> _Assigned task_
With pictures left out, output exactly the lines from the line holding "Task: Click the NAVER logo" through the end of the data, both included.

> _Information shown_
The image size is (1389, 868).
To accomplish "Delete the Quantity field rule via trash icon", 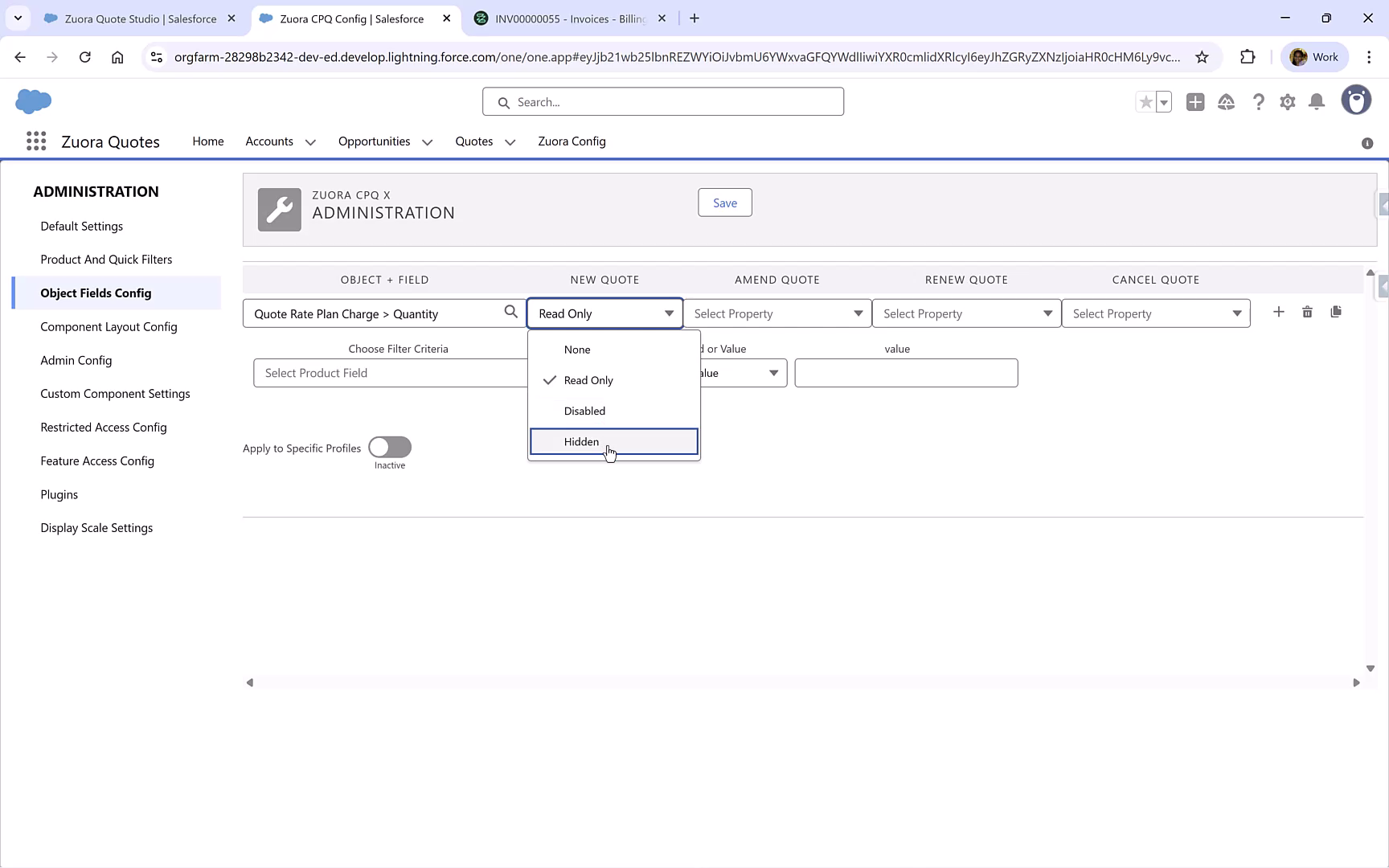I will (x=1307, y=312).
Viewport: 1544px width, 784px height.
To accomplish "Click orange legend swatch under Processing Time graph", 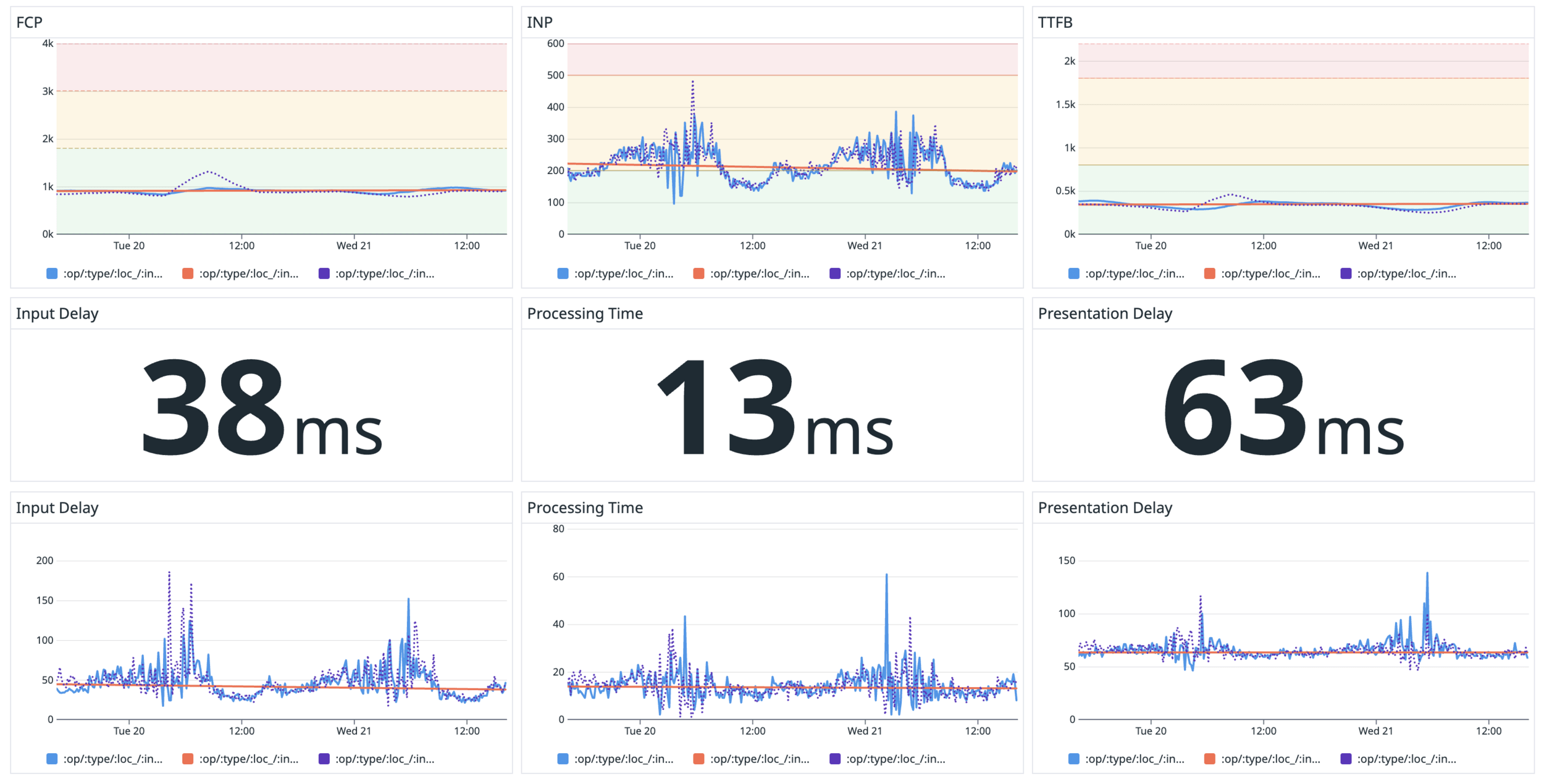I will 699,759.
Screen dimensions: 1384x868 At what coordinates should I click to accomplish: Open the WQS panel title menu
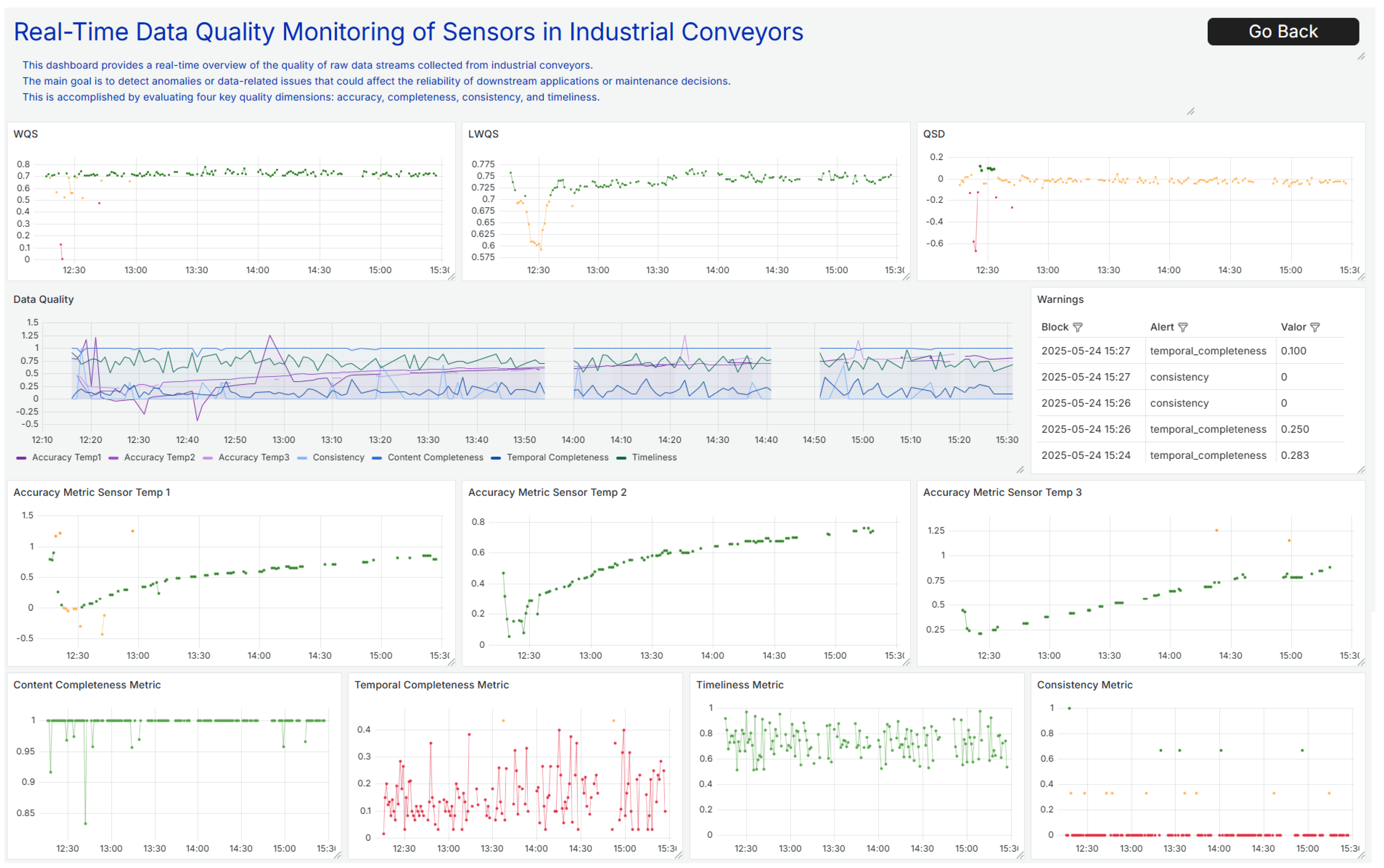click(x=26, y=134)
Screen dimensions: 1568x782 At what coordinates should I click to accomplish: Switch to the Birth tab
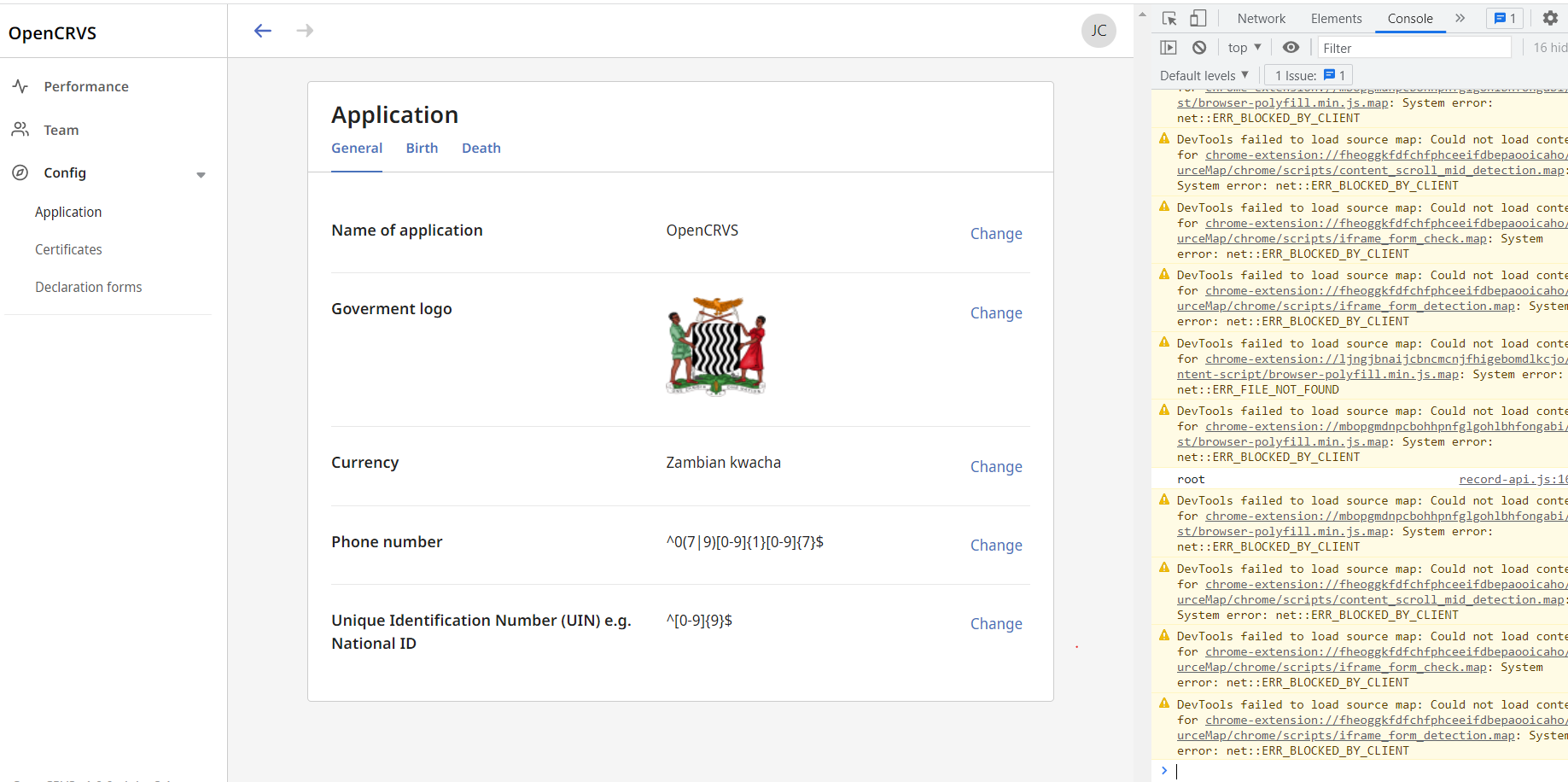pos(422,148)
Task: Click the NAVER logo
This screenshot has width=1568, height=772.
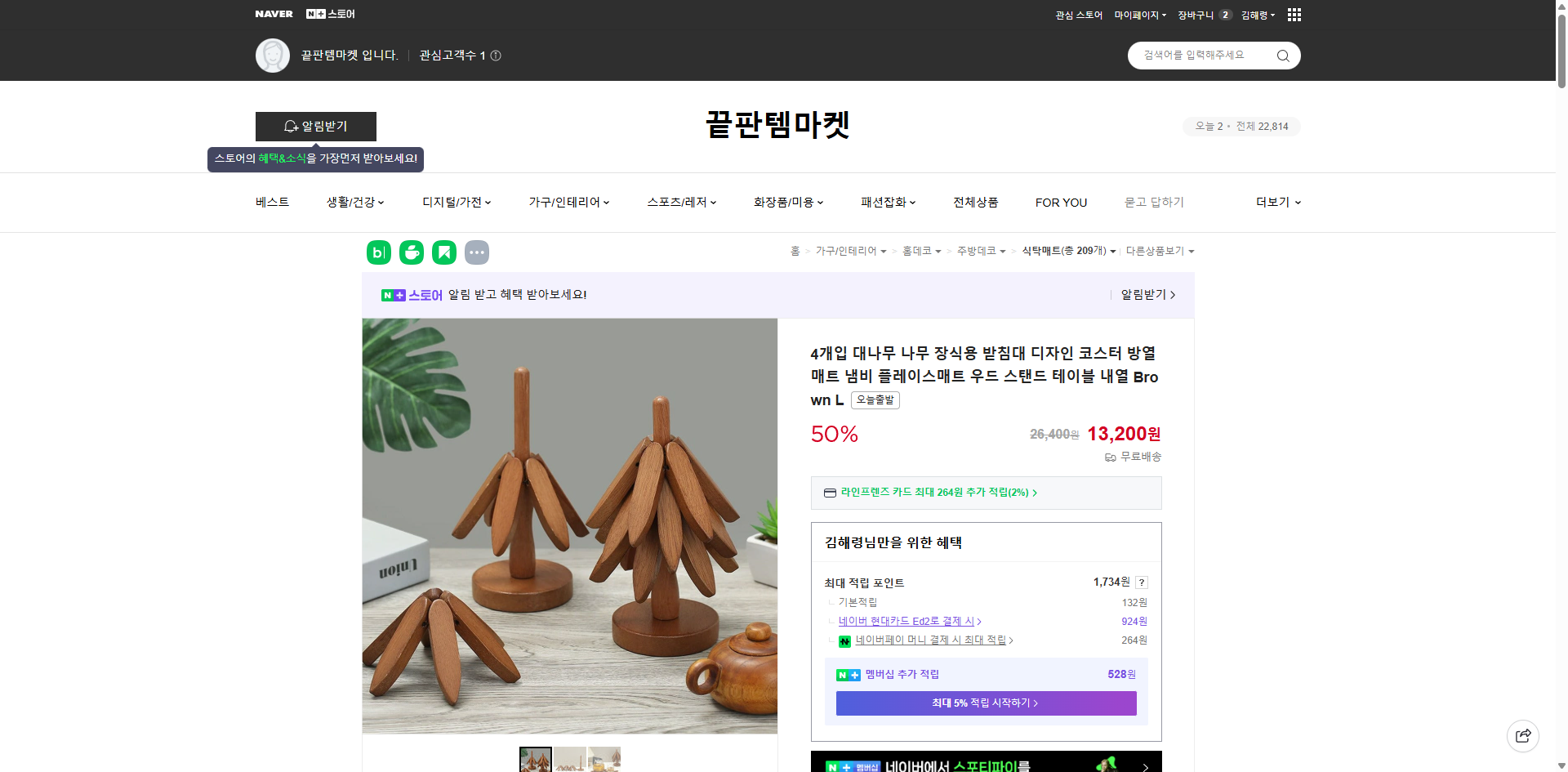Action: click(x=274, y=14)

> _The completed task_
Task: Click the NAVER logo
This screenshot has width=1568, height=772.
Action: click(x=274, y=14)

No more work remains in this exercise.